According to posts on WikiJob, some of you lucky few interviewing with CSC have even been asked who the CEO is and who the top exec in the UK is and what the share price is and what the latest revenues are – sure it shows you’ve done some bleedin thorough research, but does it affect a decision of whether you could be the next CEO – in the words of Topper Harley, ‘I don’t think so’.
I, just like you, have found myself spending much time trawling the internet and company websites in an effort to produce unique, precise, eloquent and punchy answers to these questions, presenting as best an application as possible to secure an interview or at the very least an invitation to take some wonderful online tests. But how can I come across as unique when everyone has access to the same info I do, usually helpfully presented on a graduate careers web site? Everyone can talk about the company values and impressive portfolio of clients and global presence and brand credibility and bloo blah blah. Indeed, I’ve copy pasted numerous answers making sure to replace relevant values and names in order to save time and preserve sanity. I calculated that I have increased my efficiency by approximately 83% by applying the use of best-practices (so to speak) or modifying an off-the-shelf solution accordingly (if you like) to generate tried and tested sometimes-successful answers. But for those companies that are just too competitive for their boots, this might not be enough. Also, there’s 17% more efficiency to be gained, so what’s the answer?
Ask existing employees the same questions and assimilate their answers. Simple. Surely those working in the company will be able to sell it best and know what sets them apart from the competition. Naturally, the more senior the individual and the longer they’ve been with the company, the higher the chance of some incisive insights. Granted, it’s an obvious one, but I’m not sure how many grads have really thought about this beyond just asking relevant relatives or friends; or how many grads will actually have the courage to call up random people.
Even after a year learning to love the phone, stacking up a (probably) record-breaking 14 hours phone time in one week as a recruitment consultant, there’s still something about the phone that makes me ever so slightly anxious and hesitant. Maybe it’s the fear of rejection or embarrassment. Who knows.

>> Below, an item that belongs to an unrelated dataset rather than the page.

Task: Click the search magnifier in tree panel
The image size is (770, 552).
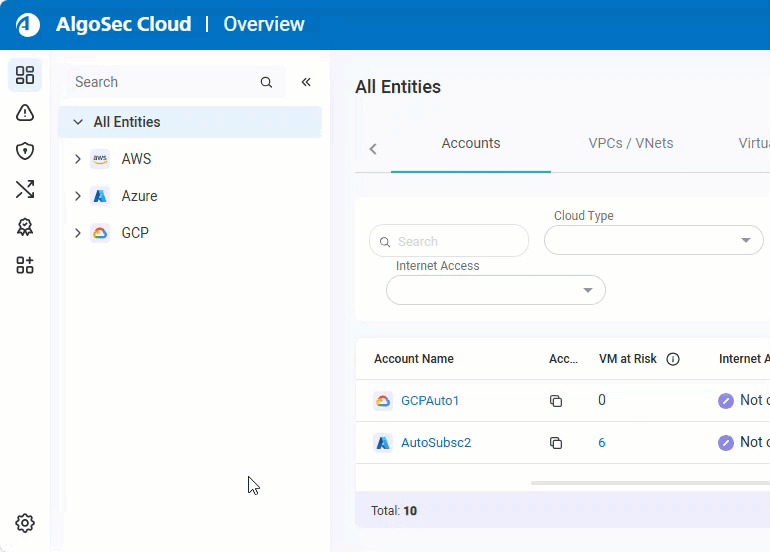Action: click(x=266, y=82)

Of course, if your daddy works for the company then that’s your first port of call, ask him to buy you a pony as well. But for the majority, you’re probably wondering how the devil you’re going to go about such a task. Let’s break it down:
1. Who you gonna call?
- Contrary to popular belief, NOT The Ghostbusters. Aim for Partners, Directors, Senior Managers and Senior Consultants. Preferably 1-2+ years in the company. Ideally in the service area you’re applying to. This way you can also ask about trends and gather market info you can use on the application and even in interviews to really impress.
2. How do you find this person?
- Try the company website first, they often list main contacts and senior types aligned to services. Some firms have directories on their main site as well with direct lines! Bingo.
- Failing this, try Linked in. For the uninitiated, this is a professional networking site, like facebook but for business people. Set up a profile and search for people by company and keywords just like facebook stalking. Your results may be limited at first as your network will be small – try to enlarge it, not with pills, but by connecting to open networkers and me. Also check out this useful site: useful site. And this useful article for a more dialed down bit of info: useful article. Paul Zag also has some great info about increasing your network in a specific industry here. (I think you’ve got enough reading material now – nice bit of spoon feeding there)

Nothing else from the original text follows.